I AM Patient Safety 2023

Physician Offices Award

2023 IAPS Physician Offices Award Winner, the Quality Department OSS Health
Back row:  Kelsey Portz, Patty Williams, Carla Parker, Naomi Moose
Front row:  Ashley Wright, Margaret Shaffer
​​
​Quality Department
OSS Health​​

​With many surgeries being outpatient or inpatients being discharged within a few days after surgery, hospitals and ambulatory surgery centers can have a hard time identifying postop complications. A process was created between a hospital and the clinic where patients were seen for their postop visits for infection control surveillance, to identify postop infections. An opportunity to identify other postop complications or events was identified and merged with the surgical surveillance process. In this program, for three months postop surgeons’ staff ask every surgical patient a series of questions to identify postop complications. When the patient is roomed for the postop, visit the clinical staff ask patients about: 

  • Urgent care, emergency room, or hospital visits since their surgery
  • ​Bleeding or blood clot issues
  • Medication reactions
  • Infection or wound healing issues or concerns
  • Swallowing issues

This information is reviewed by the surgeon who may need to provide treatment or interventions and is used for surveillance.​ 

​Patient Safety staff from the hospital where the surgery was performed review the information and if a patient answered yes, a more thorough chart review is done to determine if there was a postop complication. The data is reported to the Patient Safety Committee and or the Infection Control Committee, as well as being available to the Surgical department monthly, and is used to identify trends with infections, wound healing, postop deep vein thrombosis (DVT) and other issues. The hospital has both an operating room—where patients are admitted to the hospital, placed in extended recovery, or are discharged from the post anesthesia care unit (PACU)—and an Ambulatory Surgery Center. The same process is used for both.

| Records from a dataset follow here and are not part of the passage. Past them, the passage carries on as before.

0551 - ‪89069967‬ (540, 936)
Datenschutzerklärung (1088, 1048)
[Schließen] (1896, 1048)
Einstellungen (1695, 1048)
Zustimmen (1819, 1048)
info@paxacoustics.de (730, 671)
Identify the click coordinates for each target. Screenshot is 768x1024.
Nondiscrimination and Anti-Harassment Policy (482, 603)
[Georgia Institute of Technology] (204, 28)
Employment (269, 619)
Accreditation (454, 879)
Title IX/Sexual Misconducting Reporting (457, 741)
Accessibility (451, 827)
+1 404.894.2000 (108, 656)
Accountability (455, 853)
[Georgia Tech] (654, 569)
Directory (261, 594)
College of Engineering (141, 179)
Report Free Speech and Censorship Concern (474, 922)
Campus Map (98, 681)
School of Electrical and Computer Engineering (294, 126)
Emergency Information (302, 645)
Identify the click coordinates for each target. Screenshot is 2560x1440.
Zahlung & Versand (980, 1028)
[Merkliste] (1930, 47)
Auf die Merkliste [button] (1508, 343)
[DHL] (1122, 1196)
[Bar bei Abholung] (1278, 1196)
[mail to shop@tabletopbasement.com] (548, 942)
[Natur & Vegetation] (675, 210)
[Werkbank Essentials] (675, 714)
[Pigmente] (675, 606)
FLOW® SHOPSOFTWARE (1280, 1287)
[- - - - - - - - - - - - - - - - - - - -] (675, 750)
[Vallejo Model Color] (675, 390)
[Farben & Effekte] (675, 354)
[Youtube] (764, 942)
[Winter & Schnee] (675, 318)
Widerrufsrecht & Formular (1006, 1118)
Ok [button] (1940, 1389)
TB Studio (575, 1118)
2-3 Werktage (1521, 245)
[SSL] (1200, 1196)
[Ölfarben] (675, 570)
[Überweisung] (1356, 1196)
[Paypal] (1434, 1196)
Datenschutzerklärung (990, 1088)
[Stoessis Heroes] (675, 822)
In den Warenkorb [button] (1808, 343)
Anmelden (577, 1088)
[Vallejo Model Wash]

In the first 10 months of 2022, patients were asked the questions 16,715 times. For every surgical patient, on average they were asked the questions 3.35 times. One in every 26 postop patients responded with a yes to one or more of the questions. One in every 160 patients who were asked the questions had a postop complication or issue that was reported to the appropriate committees and departments for follow up. One in every 522 patients who answered the questions was found to have a serious event.


​Although this process is time intensive, it shows the organization’s commitment to patient safety and to identifying issues and improving patient outcomes. What started as a creative idea to capture surgical site infections has blossomed into a unique way to identify postop complications or issues that otherwise probably would have not been identified.